TransmetaがCrusoe 5xxxシリーズのメモリにDDRを選んだのは、アーキテクチャ的に広いメモリ帯域を必要とするためと思われる。Crusoeでは、「コードモーフィングソフトウェア(CMS:Code Morphing Software)」が、x86命令をCrusoeのネイティブのVLIW命令にリアルタイムに変換して実行する。CMSはメインメモリに常駐し、同じくメインメモリ上にキャッシュ領域を取る。そのため、Crusoeでは通常のx86 CPUにはない余計なメモリアクセスが発生する。つまり、同じPentium III 500MHz相当の性能を出そうとしたら、Pentium IIIよりCrusoeの方がメモリアクセスが多くなるのだ。そのため、Crusoeでは、メモリ帯域を通常のx86アーキテクチャよりも広く取らないと性能が発揮できない。
●携帯機器向けCrusoeも次世代品を準備
Transmetaは、ノートPC向けのTM5xxxシリーズだけでなく、携帯機器向けのTM3xxxシリーズも進化させる。現在の製品「Crusoe TM3200(旧TM3120)」に続いて、パフォーマンスと機能をアップした「Crusoe TM3300」と「Crusoe TM3400」を投入すると言われている。
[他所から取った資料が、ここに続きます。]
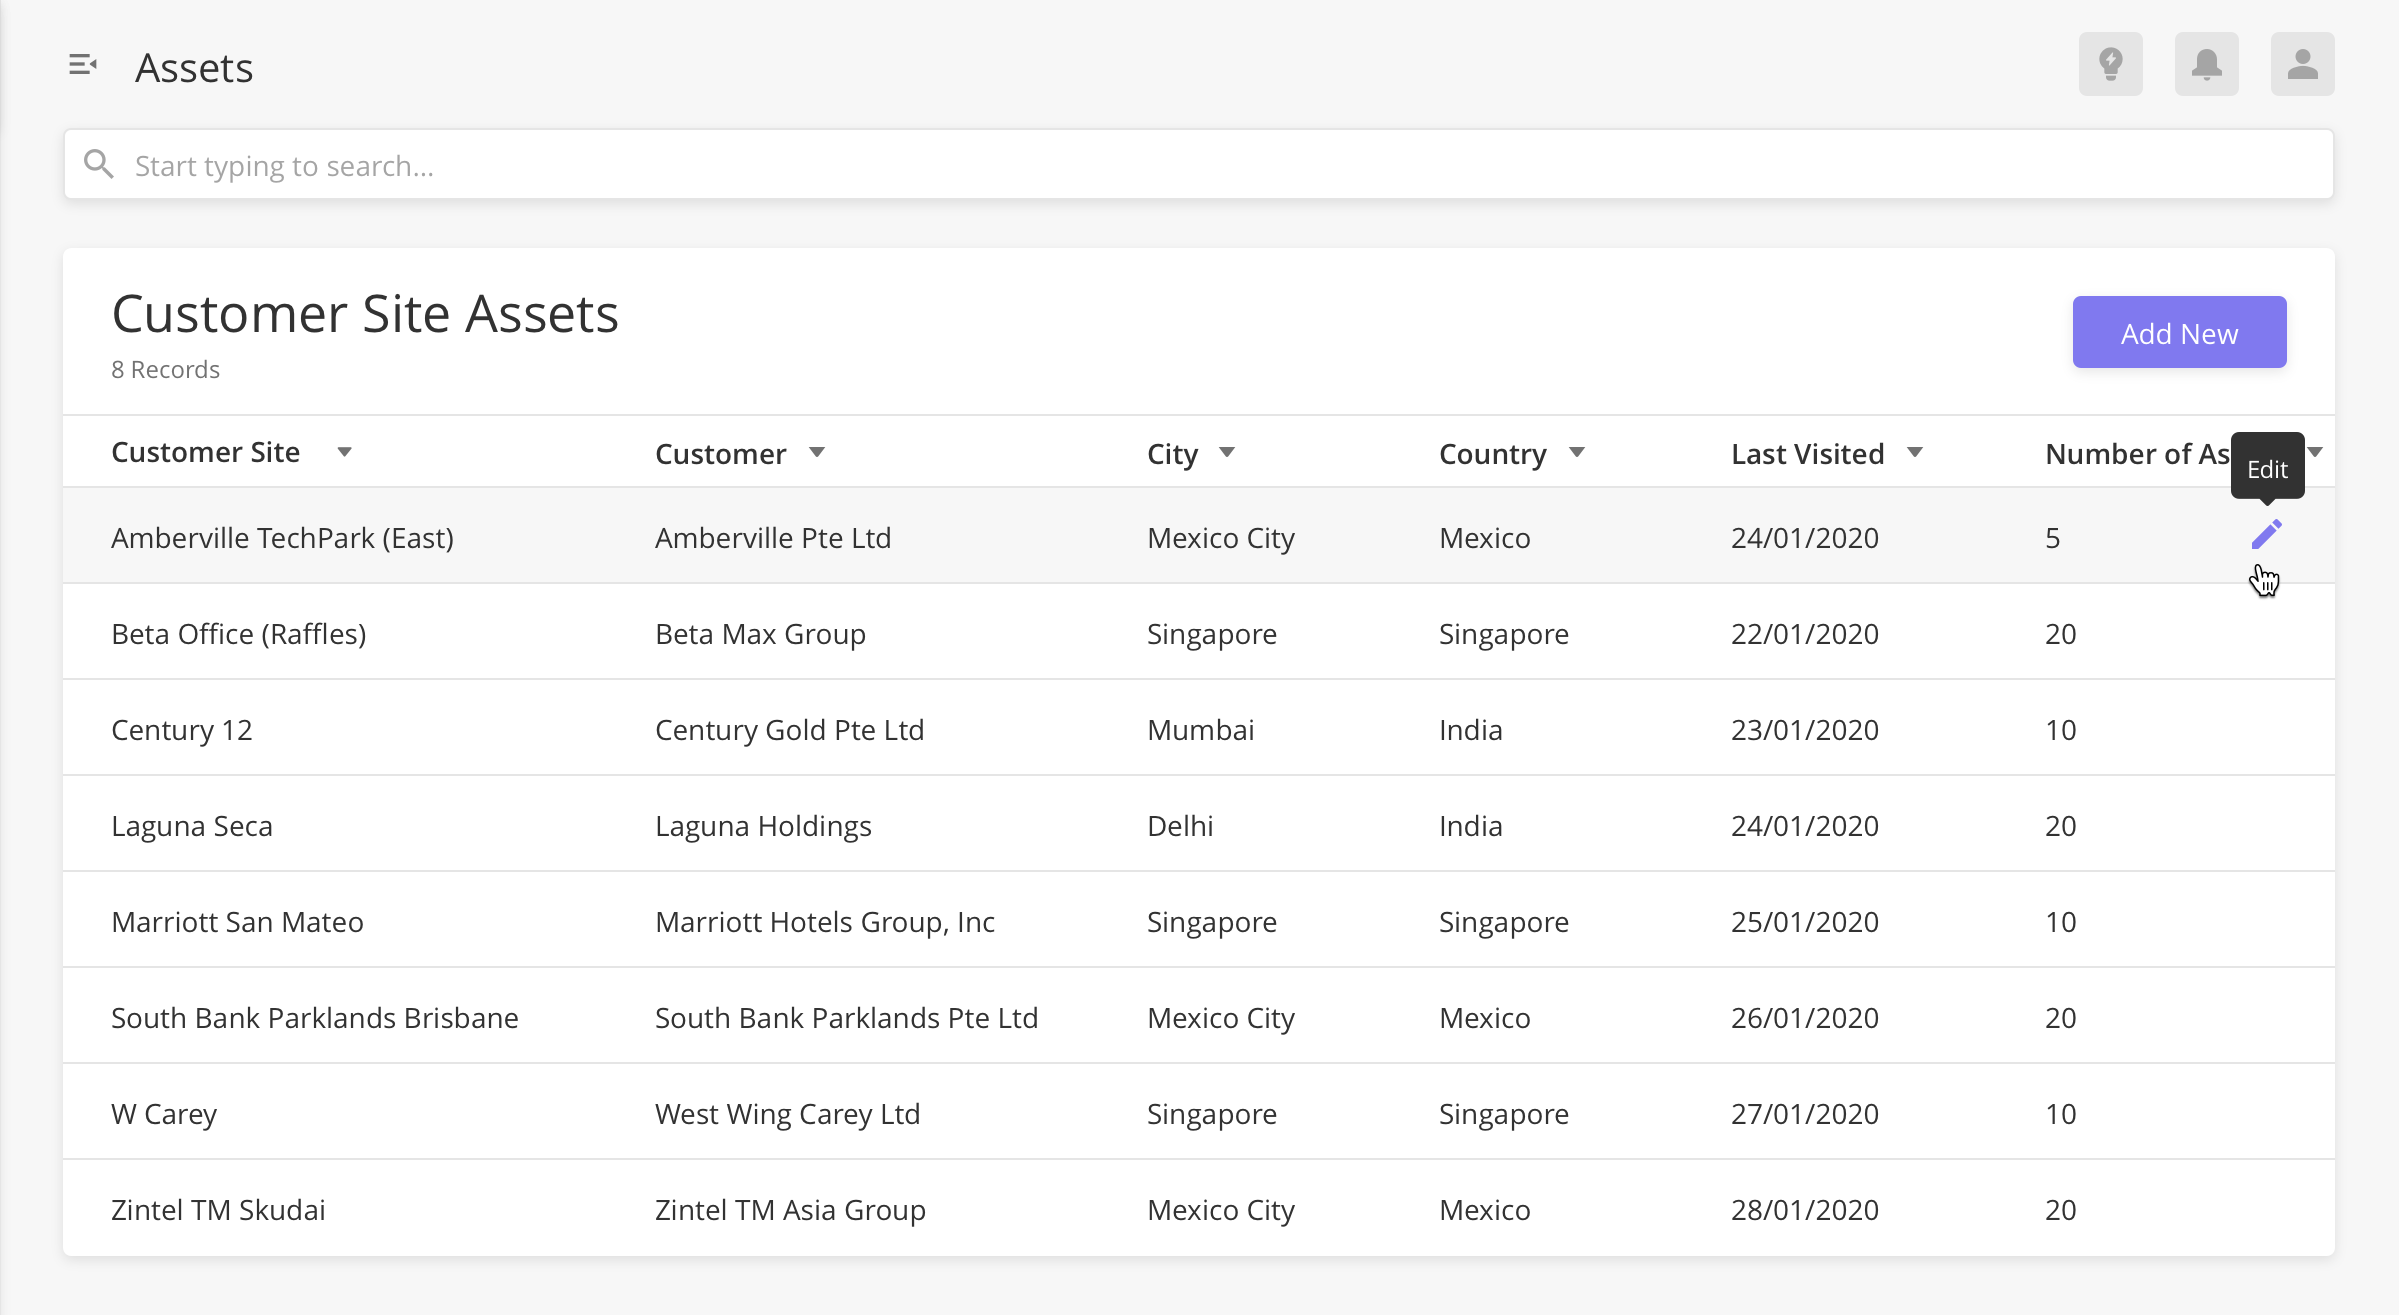The width and height of the screenshot is (2399, 1315).
Task: Open the user profile icon
Action: tap(2302, 65)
TM3200は1次キャッシュを命令64KB/データ32KB搭載し2次キャッシュは搭載していない。しかし、TM3300では1次キャッシュを命令64KB/データ64KB搭載に増量する。そしてTM3400では、TM3300と同量の1次キャッシュに加えて256KBの2次キャッシュを搭載するという。クロックも、TM3200の400MHzよりもかなり上がるようだ。
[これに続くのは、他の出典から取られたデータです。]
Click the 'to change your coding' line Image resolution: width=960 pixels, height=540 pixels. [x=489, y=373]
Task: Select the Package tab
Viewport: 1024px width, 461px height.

もうひとつ重要な変化としてTM3300/TM3400ではDDRメモリがサポートされる。TM3200ではSDRAMインターフェイスしか搭載していなかったが、TM3300/TM3400ではTM5xxxシリーズ同様にSDRAMとDDRの両サポートになるようだ。また、TM5xxxシリーズにしか登載されていなかった省電力テクノロジ「LongRun」も搭載されると言われている。TM3300/TM3400ではプロセス技術もシュリンクすると思われるので、消費電力はTM3200よりかなり下がる可能性が高い。
搭載ノートPCを展示しただけでなく、次世代CPUまで登場したTransmeta。いよいよ、秒読み態勢に入ったようだ。